JUN ONG

JUN ONG UTILIZES LIGHT AS A PLACE-MAKING TOOL, VIA MANIPULATION OF BOTH THE MATERIAL’S PHYSICAL AND INTANGIBLE QUALITIES.

“Taking something that is so common and creating a very simple intervention that completely transforms a space, this is something that is very inspiring to me,” described KL-based artist Jun Ong, whose works call upon one material that, while commonplace and familiar to our everyday surroundings, finds a new sense of use through Ong’s enactments aimed at invigorating spatial effects via manipulation of both the material’s physical and intangible qualities.

The Star, Image © Jun Ong

The Star, Image © Jun Ong

“Using light as a place-making tool and as a way to bring forward or showcase things that people don’t often realize,” furthered Ong, are light’s latent potentials that the artist aims to call upon and celebrate. Ong, a guest speaker at this year’s PAM Design Forum of the recent ARCHIDEX 16 event as well as the mind behind the program’s ‘Invisible Room’ installation at the KLAFXPAVILLION is an architect by trade, but often utilizes the spaces falling between art, architecture and design to stage his public installations and interactive works.

 

The Star, Image © Jun Ong

The Star, Image © Jun Ong

“I’m interested in the parallels between sculpture and architecture, and how different, or similar, the processes of creating either are,” furthered Ong whose recent work ‘Star,’ a light-based installation that ranks on par with architecture in terms of not only scale but also its place-making nature completely transformed a five-story, unfinished building into something of an enclosure or perhaps stage, capable of capturing and holding both the 12-sided star housed within and the attention of any passersby.

 

Invisible Room, Image © Jun Ong

Invisible Room, Image © Jun Ong

“When I first saw the site I immediately fell in love with it, a structurally sound concrete building with no walls, and wanted to utilize what was already there and build from there. The star consists of .5km of steel cables and some 500 meters of LED strips.
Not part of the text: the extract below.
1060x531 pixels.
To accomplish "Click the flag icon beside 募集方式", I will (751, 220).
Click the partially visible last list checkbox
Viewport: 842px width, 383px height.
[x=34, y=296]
The spikes of steel cables that grow out from the core stop below the surface of every floor giving the illusion of the form penetrating the building. We had to very carefully mark almost 500 points in the process, of which if one point was off the entire shape would have become distorted.”

 

Invisible Room, Image © Jun Ong

Invisible Room, Image © Jun Ong

The star with its light that illuminates the entire site has brought life and activity to the area in a manner that has since prompted the site’s developers to reconsider how they might develop the land in the future – their previous plan of a boutique hotel being re-shaped and configured to potentially include some artists’ studios and other creative spaces and, with that illumination, the work seems to also radiate a sense of metaphor – as it expands through and past the frame it is set within while at the same time imploding in, drawing viewers closer towards its form and, like innovation of any measure, providing opportunity through the prompting of one to look, see and consider what new perspectives have to offer in terms of the big picture. “It all goes back to this idea of things appearing differently from what you may have thought – when you are close to the work it appears as really abstract geometrical forms and every floor is different. You wouldn’t realize it is a star until you step really, really far back.”